The.50-caliber weapon led somehow to the appearance of Lanz, who by any indication was no arms dealer. During his time in Kukuanaland he’d made only the barest attempts to do business, preferring instead to go for long walks around the town. In Saint-Sylvestre’s opinion, Lanz was almost certainly plotting a takeover, and his own further investigations had seemed to bear that out.

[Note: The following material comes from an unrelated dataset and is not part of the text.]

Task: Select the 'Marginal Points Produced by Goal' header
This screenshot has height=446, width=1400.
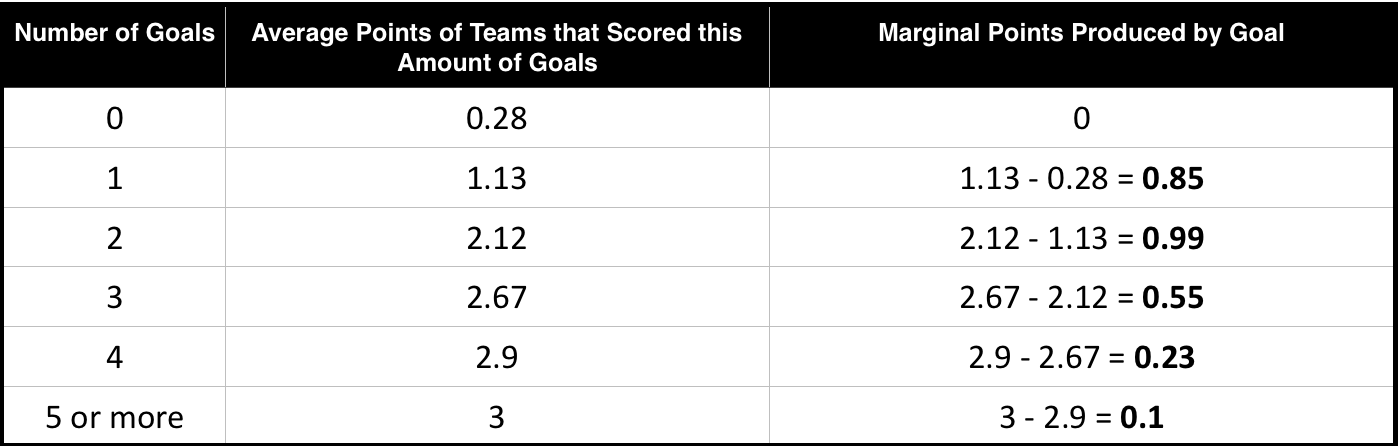Action: click(1081, 33)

On several trips to England made to open up lines of communication with large-scale drug operations there, he’d made a few private contacts who fed him regular tidbits of information about the men he was doing business with or might do business with in the future. Those contacts had only three days ago told him something of perhaps even greater importance: the appearance in London of none other than Francois Nagoupande, dressed in a British Royal Army general’s uniform. Nagoupande had been the vice governor of Vakaga province and the man who betrayed Limbani. He was also a bee in Kolingba’s bonnet. The fat dictator had a paranoid terror of Nagoupande showing up with some phantom forces of arms raised God only knew where, even though Gash had men on a watching brief on the ex-vice governor, who rarely strayed out of his compound on a huge estate in Mali. Nagoupande in a general’s uniform; was it just wishful tailoring or was something in the works? The most forceful clue to come downriver was the sinking of the Pevensey, the riverboat freight carrier destroyed by something big, like a Cessna Caravan. A question arose: Who wanted to stop the freight carrier from brokering eggs to the villages on the river in return for animal skins, native meat, fish and vegetables and occasionally a bit of panned gold or a diamond in the rough? Unless Pevensey’s Cuban expatriate captain was up to no good and bringing more than goat meat upriver.